Immunoblotting of extracts from the wildtype and P-stalk mutant cells confirmed the truncation of uL10 (detected with an antisera to the N-terminal portion of the protein) and the loss of its C-terminus (revealed with a monoclonal antibody, 3BH5, reactive with a C-terminal peptide conserved in all three P-stalk proteins) in both the single Rplp0m14 and the compound Rplp0/Rplpm29-132 double mutant (Figure 4A). Coomassie-stained SDS-PAGE gels of ribosomes isolated from the mutant cells was conspicuous for the presence of a 34.2 kD protein (the predicted size of uL10) in the wildtype that was missing from both mutants (Figure 4B).
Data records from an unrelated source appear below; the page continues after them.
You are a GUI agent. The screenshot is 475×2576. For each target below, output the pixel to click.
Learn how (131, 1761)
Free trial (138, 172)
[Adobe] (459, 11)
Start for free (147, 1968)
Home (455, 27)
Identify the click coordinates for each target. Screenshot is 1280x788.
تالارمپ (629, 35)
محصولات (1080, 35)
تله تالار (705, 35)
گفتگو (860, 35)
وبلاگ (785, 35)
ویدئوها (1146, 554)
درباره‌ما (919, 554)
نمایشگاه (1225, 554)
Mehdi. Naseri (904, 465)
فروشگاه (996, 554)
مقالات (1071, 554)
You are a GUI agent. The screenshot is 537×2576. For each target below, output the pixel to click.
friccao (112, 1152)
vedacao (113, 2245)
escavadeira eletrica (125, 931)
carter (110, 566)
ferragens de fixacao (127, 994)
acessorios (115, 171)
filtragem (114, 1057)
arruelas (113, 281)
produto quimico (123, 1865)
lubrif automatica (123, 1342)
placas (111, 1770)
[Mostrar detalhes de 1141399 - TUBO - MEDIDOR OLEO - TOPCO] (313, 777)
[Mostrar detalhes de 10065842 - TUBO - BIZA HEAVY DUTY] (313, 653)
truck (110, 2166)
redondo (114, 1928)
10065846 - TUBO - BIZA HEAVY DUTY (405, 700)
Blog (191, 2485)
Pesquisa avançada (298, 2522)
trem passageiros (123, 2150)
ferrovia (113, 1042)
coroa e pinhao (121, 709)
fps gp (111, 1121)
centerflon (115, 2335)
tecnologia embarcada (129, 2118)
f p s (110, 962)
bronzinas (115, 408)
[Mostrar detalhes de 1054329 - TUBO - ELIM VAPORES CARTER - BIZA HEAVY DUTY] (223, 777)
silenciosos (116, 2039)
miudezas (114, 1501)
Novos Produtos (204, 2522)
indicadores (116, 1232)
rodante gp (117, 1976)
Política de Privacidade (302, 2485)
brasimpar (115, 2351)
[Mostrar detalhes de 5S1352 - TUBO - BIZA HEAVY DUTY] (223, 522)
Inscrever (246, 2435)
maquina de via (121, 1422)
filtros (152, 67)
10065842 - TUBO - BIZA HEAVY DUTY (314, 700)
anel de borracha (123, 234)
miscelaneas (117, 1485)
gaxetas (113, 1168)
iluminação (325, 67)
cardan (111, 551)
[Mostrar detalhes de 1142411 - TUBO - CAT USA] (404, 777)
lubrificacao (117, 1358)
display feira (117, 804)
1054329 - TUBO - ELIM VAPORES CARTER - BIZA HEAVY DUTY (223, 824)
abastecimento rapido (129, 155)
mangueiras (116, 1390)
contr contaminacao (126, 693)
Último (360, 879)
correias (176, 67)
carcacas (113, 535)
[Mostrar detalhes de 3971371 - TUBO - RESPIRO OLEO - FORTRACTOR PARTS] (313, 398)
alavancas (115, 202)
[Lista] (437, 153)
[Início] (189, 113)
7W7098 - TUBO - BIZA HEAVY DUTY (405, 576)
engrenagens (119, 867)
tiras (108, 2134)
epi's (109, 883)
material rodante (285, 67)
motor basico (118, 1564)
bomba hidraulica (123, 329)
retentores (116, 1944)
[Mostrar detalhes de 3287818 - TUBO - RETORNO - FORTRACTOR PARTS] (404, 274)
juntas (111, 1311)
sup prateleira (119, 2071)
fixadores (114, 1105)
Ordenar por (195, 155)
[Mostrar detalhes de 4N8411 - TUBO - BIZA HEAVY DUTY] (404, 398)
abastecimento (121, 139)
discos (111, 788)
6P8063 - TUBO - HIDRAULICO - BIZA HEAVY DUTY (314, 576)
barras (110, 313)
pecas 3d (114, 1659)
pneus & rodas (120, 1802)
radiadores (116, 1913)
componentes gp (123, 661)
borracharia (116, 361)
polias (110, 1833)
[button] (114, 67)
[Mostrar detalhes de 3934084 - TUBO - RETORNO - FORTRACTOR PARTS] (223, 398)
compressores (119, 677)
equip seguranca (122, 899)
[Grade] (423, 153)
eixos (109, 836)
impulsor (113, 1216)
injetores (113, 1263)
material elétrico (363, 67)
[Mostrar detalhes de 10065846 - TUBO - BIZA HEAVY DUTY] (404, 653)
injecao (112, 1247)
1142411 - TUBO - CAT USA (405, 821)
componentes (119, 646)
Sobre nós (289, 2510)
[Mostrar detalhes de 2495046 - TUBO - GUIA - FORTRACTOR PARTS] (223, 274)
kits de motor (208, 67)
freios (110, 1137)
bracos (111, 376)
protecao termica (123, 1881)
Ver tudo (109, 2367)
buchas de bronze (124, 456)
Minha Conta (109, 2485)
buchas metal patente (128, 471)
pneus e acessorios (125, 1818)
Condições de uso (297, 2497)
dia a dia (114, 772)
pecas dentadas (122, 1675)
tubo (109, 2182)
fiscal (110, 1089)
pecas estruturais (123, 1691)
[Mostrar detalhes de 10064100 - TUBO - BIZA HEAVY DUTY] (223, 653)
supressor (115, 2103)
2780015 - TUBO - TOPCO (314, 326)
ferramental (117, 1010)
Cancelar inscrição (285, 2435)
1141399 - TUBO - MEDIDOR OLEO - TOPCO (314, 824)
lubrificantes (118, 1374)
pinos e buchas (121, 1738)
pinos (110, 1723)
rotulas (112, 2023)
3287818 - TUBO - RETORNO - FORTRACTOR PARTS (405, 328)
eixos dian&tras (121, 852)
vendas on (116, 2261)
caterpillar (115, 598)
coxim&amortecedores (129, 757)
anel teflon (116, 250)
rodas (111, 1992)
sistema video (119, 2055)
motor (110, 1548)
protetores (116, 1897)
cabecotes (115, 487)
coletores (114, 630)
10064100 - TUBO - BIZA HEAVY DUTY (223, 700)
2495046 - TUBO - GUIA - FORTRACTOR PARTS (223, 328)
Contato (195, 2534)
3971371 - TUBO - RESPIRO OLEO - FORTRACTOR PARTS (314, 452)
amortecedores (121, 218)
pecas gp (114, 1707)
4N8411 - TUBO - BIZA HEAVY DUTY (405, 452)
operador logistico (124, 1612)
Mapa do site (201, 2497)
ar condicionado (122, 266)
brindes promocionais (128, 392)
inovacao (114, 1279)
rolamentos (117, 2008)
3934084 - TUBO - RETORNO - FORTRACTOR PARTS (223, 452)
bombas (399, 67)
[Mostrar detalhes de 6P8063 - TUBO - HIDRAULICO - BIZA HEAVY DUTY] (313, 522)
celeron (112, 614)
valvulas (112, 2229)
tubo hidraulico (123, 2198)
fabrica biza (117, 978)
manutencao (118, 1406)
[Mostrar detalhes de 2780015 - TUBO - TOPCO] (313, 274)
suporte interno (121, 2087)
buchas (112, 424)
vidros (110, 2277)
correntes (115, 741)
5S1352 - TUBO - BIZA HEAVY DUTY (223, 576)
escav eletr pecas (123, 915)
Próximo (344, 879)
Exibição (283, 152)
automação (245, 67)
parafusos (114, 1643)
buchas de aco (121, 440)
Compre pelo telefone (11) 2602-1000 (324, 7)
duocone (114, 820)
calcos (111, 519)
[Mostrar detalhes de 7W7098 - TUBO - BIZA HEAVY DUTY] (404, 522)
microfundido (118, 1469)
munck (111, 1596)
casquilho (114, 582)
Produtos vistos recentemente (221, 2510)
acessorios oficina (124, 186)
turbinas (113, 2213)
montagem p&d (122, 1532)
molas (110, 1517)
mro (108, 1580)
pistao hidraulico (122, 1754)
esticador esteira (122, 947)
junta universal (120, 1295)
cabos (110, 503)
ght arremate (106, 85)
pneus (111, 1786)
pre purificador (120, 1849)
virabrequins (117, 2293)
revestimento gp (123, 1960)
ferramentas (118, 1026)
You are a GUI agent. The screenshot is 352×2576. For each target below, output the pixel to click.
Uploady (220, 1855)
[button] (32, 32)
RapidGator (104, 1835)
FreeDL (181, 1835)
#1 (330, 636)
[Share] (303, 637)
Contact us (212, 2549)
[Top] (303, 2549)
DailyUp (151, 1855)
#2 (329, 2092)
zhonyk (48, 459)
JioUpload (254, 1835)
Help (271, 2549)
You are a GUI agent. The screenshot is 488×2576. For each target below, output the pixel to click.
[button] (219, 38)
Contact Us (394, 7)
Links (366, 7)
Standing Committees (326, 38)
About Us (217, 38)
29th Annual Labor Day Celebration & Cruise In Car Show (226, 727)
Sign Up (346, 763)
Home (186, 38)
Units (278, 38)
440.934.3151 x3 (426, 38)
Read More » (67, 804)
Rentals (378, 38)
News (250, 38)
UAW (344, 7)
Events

Furthermore, ribosomes isolated from the mutant cells had diminished P1/P2 content (conspicuous in the Rplp0/Rplp1m29-132 double mutant but also apparent in the Rplp0m14 single mutant (Figure 4B, middle panel), consistent with a destabilizing effect of the mutations on the association of P1 and P2 with the ribosome.
Figure 4. Defective ribosome association of P1 and P2 in mutant CHO cells.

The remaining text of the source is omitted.